Computational Biology Lead - Esya Ltd, London UK
This role is an exciting opportunity for a high performing candidate with extensive multi-omics experience to join a ground-breaking start-up in London and make a significant impact on the company’s development as they go into a rapid growth phase. You will lead the development of Esya’s neuromultiomics platform underlying our diagnostics products, developing cutting edge solutions at the intersection of machine learning, genetic sequencing technology, biological data, and distributed systems. These contributions will drive our mission to diagnose neurocognitive impairments at its most actionable and early stages. As part of an interdisciplinary R&D effort, you will help us recruit and build a team of computational biologists, machine learning scientists and software engineers.

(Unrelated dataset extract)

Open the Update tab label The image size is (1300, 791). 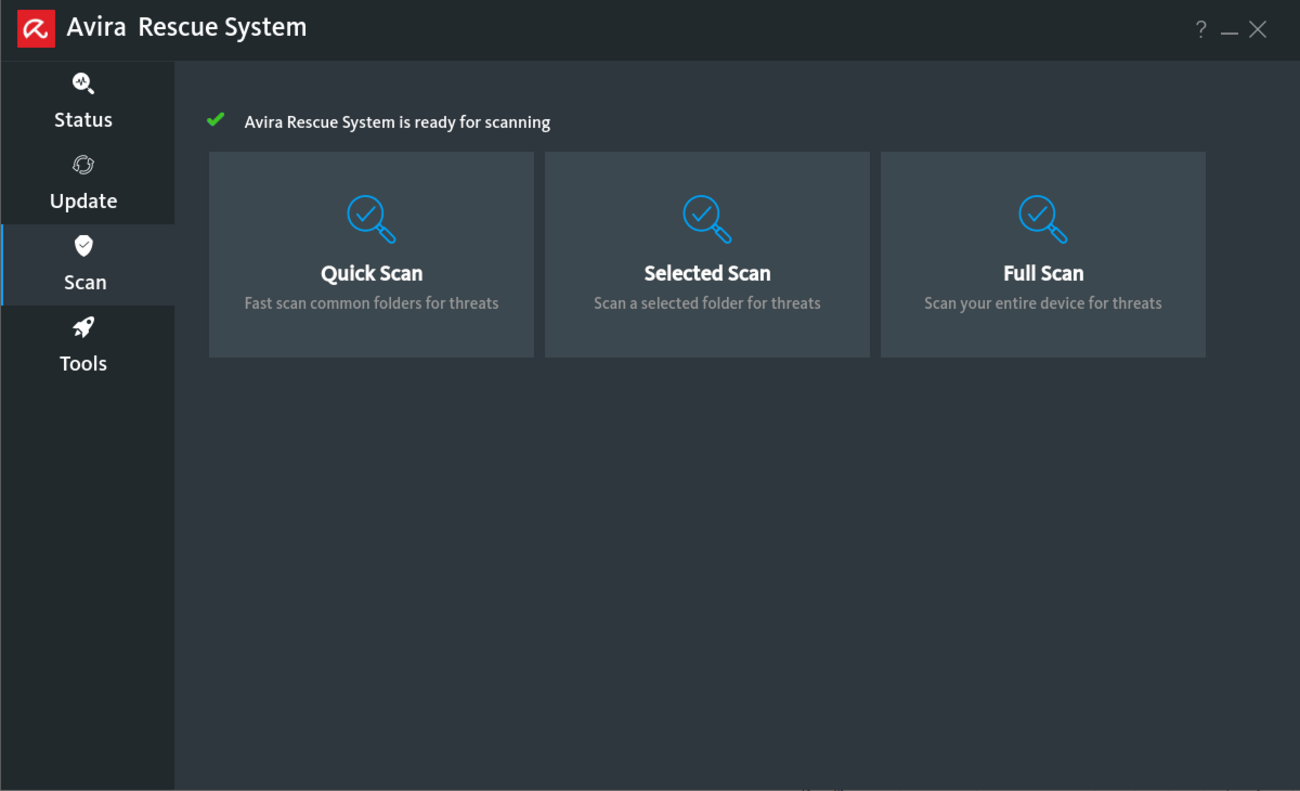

Principal Scientist Manager - Microsoft, Richmond WA USA
We are the Gray Systems Lab (GSL), the applied research group for Microsoft Azure Data. We tackle research problems in the areas of databases, big data, cloud, systems-for-ML, and ML-for-systems. Our mission is to advance the Microsoft Azure Data organization, and we do so in three ways: (i) innovating within Microsoft products and services (ii) publishing in top-tier conferences and journals, and (iii) actively contributing to open-source projects. As a manager in GSL, you will have the opportunity to lead a team of researchers, research engineers, and data scientists to advance state-of-the-art in the areas of databases, systems, and machine learning. By design, GSL looks ahead of where the current product roadmap is, exploring how new workloads, hardware, industry trends, or research breakthroughs could affect our products. This creates a broad charter around innovation that provides lots of freedom in problem selection. As a manager in GSL, you have an important role in guiding the problem selection and coordinate the relationship between GSL and our partner product teams. Prior experience in performing research work or technical innovation in industrial settings will serve you well in this role.